#### RAW DATA
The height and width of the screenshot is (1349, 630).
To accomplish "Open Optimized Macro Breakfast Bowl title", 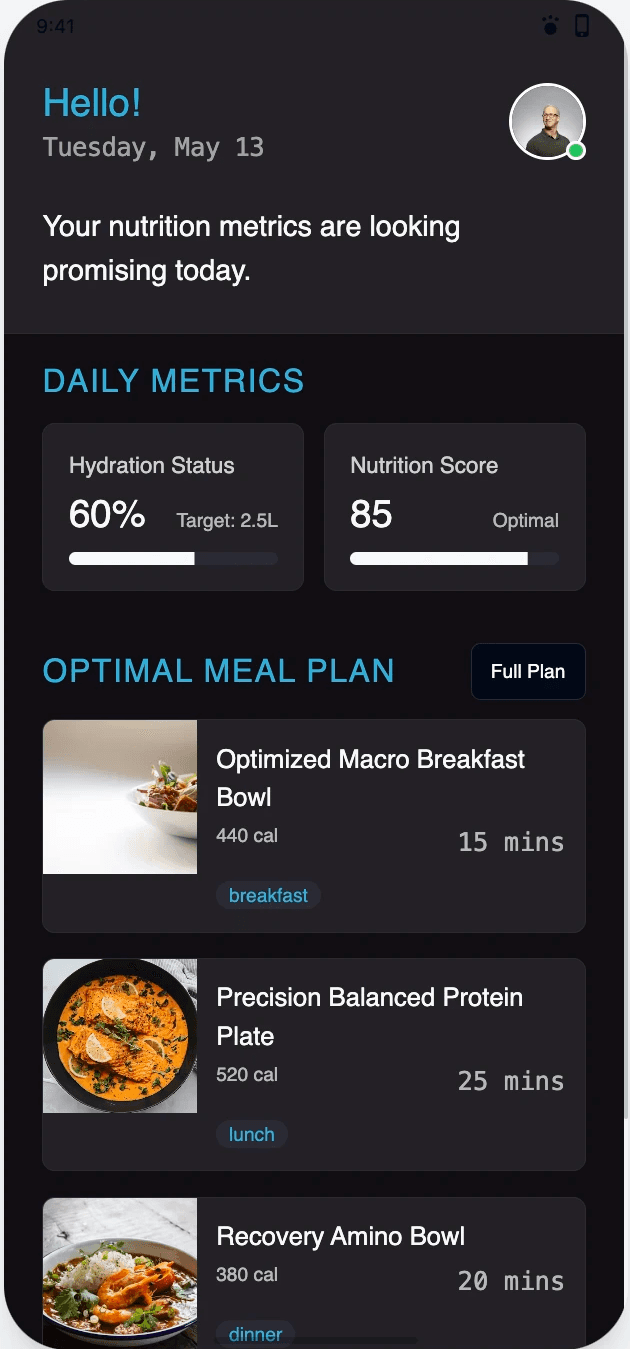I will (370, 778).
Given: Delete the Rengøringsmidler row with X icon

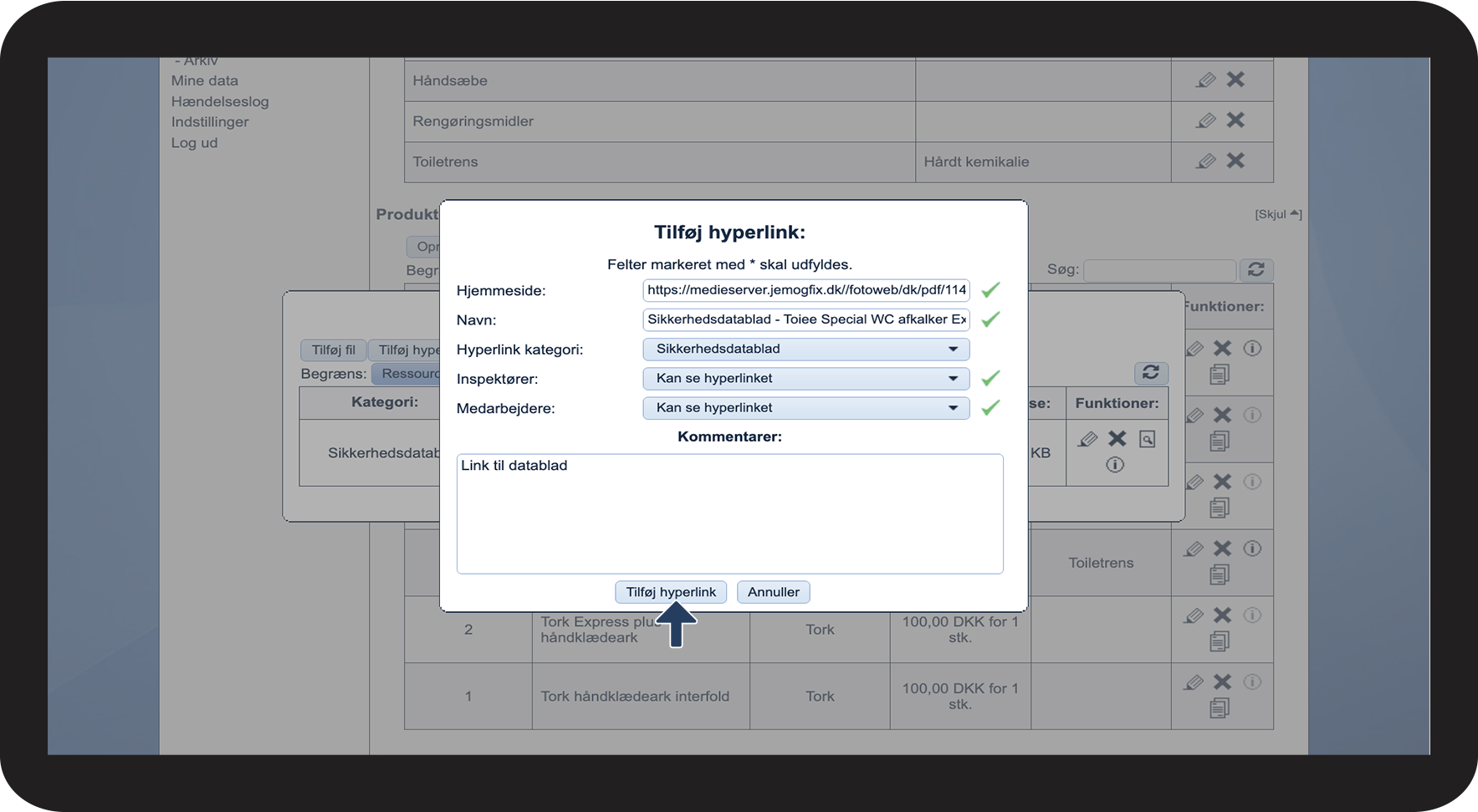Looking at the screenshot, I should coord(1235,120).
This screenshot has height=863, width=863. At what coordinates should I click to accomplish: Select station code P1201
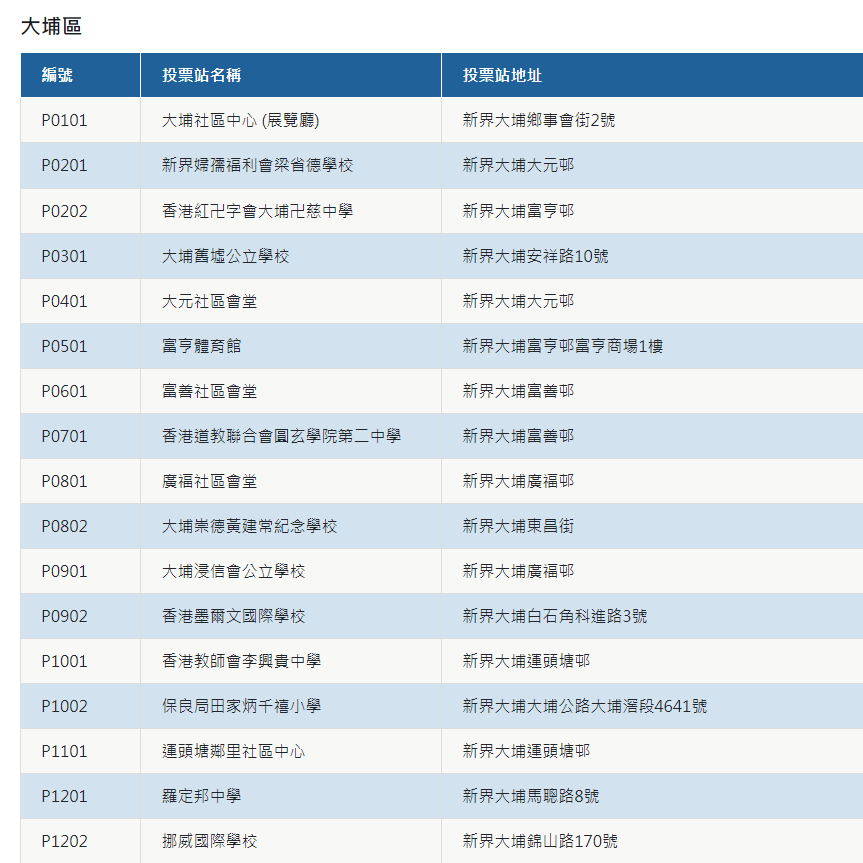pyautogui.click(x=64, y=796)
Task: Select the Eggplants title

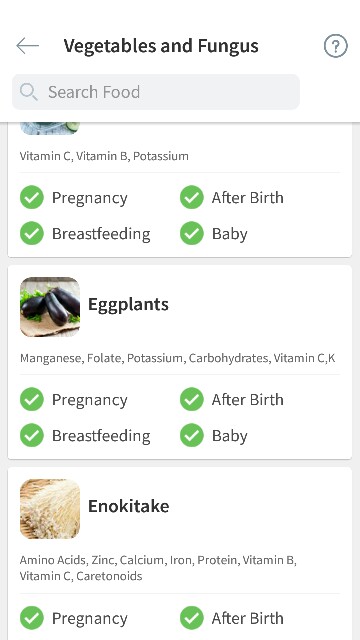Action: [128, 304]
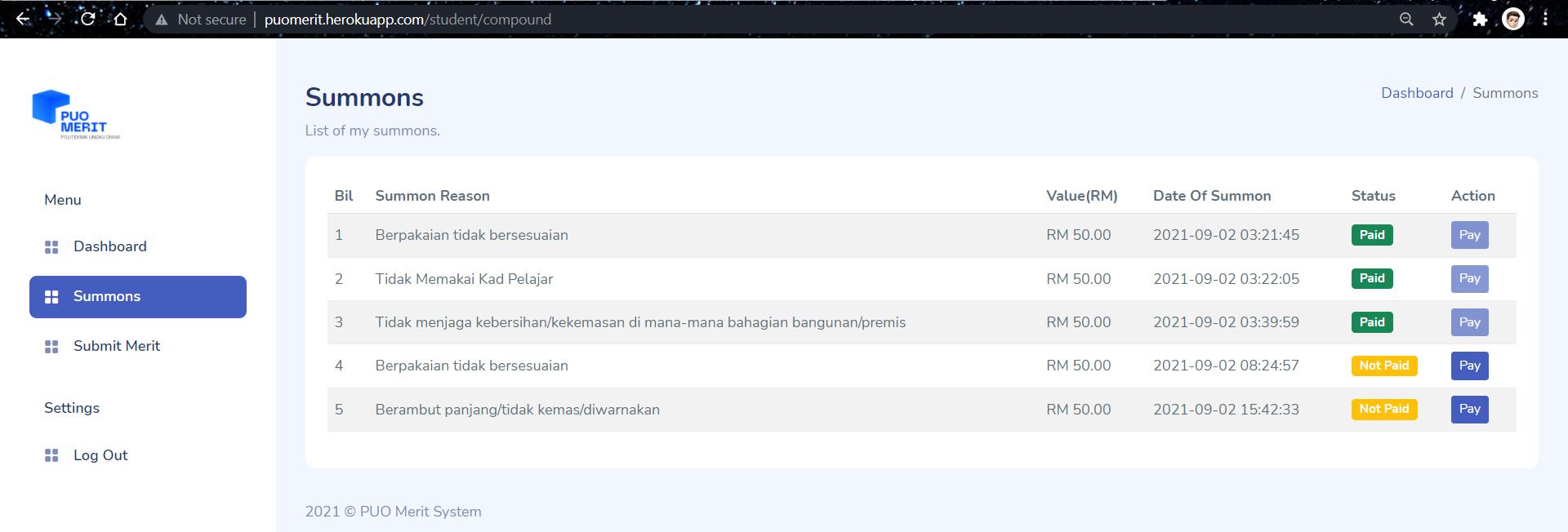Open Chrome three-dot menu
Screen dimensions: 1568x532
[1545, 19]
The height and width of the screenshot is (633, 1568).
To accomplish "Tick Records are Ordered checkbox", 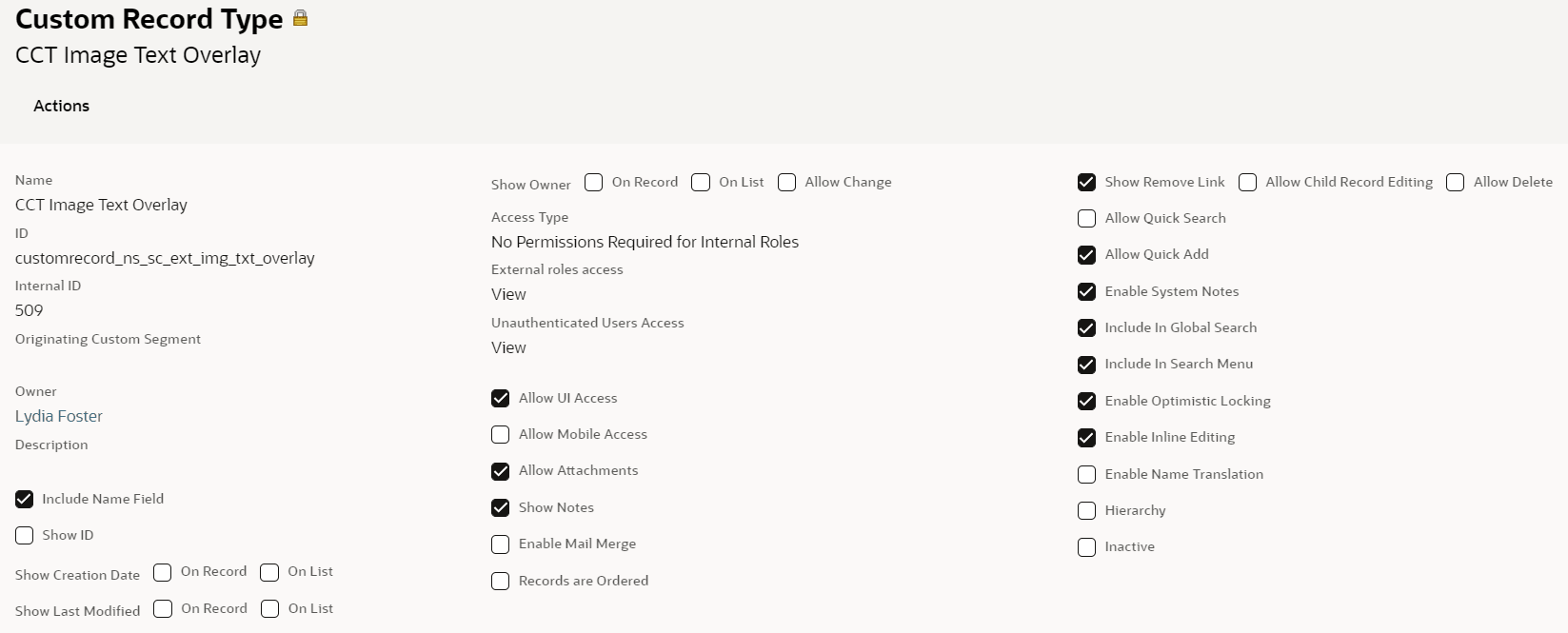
########
§ **WHAT YOU HAVE TO DO**
Select each line of the records that contains the word "height" and copy those lines.

§ **TASK SOLUTION**
The height and width of the screenshot is (1349, 630).
This screenshot has height=863, width=863. At what coordinates should I click to accomplish: Select station code P1201
The height and width of the screenshot is (633, 1568).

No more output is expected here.